▶ _Work instructions_
Put the data from the line with "I will 994,194." up to and including the line with "Action: (1263, 234)" into a Markdown table with the columns Number and Text. Give each line its own numbered row and skip blank lines.
[BEGIN]
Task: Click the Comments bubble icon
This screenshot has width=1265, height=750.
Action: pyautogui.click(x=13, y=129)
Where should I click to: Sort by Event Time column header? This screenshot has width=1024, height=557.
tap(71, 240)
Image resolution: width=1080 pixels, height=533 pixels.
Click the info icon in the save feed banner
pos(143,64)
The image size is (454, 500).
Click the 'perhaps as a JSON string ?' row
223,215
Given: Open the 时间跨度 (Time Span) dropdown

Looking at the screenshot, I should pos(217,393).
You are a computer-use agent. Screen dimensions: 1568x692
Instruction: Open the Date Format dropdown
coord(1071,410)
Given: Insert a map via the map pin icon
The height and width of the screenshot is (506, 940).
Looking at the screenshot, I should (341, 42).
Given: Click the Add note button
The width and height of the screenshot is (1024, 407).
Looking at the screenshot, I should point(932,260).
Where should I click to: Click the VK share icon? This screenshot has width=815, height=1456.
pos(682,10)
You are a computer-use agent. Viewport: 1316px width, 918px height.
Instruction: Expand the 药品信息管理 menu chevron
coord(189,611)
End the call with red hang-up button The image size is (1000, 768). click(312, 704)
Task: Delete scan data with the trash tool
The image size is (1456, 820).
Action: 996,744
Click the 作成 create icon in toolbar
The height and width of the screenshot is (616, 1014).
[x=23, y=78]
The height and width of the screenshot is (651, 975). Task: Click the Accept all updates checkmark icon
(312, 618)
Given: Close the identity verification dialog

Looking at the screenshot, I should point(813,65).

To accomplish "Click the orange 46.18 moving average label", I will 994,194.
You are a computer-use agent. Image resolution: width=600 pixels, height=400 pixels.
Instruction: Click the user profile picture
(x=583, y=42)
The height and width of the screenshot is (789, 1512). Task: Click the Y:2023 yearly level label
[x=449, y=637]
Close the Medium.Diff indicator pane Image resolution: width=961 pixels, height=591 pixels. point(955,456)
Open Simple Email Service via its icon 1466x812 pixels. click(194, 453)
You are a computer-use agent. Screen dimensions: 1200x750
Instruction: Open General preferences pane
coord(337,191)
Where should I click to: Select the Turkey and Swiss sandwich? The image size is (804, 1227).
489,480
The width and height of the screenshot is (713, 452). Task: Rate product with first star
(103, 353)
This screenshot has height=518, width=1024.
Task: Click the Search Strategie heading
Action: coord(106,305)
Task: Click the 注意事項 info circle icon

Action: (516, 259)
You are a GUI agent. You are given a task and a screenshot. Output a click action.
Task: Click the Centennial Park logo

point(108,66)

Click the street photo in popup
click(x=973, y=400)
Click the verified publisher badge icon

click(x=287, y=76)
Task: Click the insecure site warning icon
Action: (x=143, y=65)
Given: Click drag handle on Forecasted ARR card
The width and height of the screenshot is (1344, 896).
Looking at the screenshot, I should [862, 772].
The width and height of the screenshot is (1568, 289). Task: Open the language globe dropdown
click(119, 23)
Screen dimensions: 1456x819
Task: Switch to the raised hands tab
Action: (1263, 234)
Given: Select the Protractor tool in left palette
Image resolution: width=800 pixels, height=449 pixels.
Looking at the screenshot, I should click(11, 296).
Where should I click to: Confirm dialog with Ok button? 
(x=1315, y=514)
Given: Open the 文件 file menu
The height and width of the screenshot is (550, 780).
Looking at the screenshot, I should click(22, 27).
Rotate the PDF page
[END]
▶ _Solution for this exercise_
| Number | Text |
|---|---|
| 1 | To accomplish "Click the orange 46.18 moving average label", I will 994,194. |
| 2 | You are a computer-use agent. Image resolution: width=600 pixels, height=400 pixels. |
| 3 | Instruction: Click the user profile picture |
| 4 | (x=583, y=42) |
| 5 | The height and width of the screenshot is (789, 1512). Task: Click the Y:2023 yearly level label |
| 6 | [x=449, y=637] |
| 7 | Close the Medium.Diff indicator pane Image resolution: width=961 pixels, height=591 pixels. point(955,456) |
| 8 | Open Simple Email Service via its icon 1466x812 pixels. click(194, 453) |
| 9 | You are a computer-use agent. Screen dimensions: 1200x750 |
| 10 | Instruction: Open General preferences pane |
| 11 | coord(337,191) |
| 12 | Where should I click to: Select the Turkey and Swiss sandwich? The image size is (804, 1227). |
| 13 | 489,480 |
| 14 | The width and height of the screenshot is (713, 452). Task: Rate product with first star |
| 15 | (103, 353) |
| 16 | This screenshot has height=518, width=1024. |
| 17 | Task: Click the Search Strategie heading |
| 18 | Action: coord(106,305) |
| 19 | Task: Click the 注意事項 info circle icon |
| 20 | Action: (516, 259) |
| 21 | You are a GUI agent. You are given a task and a screenshot. Output a click action. |
| 22 | Task: Click the Centennial Park logo |
| 23 | point(108,66) |
| 24 | Click the street photo in popup |
| 25 | click(x=973, y=400) |
| 26 | Click the verified publisher badge icon |
| 27 | click(x=287, y=76) |
| 28 | Task: Click the insecure site warning icon |
| 29 | Action: (x=143, y=65) |
| 30 | Given: Click drag handle on Forecasted ARR card |
| 31 | The width and height of the screenshot is (1344, 896). |
| 32 | Looking at the screenshot, I should [862, 772]. |
| 33 | The width and height of the screenshot is (1568, 289). Task: Open the language globe dropdown |
| 34 | click(119, 23) |
| 35 | Screen dimensions: 1456x819 |
| 36 | Task: Switch to the raised hands tab |
| 37 | Action: (1263, 234) |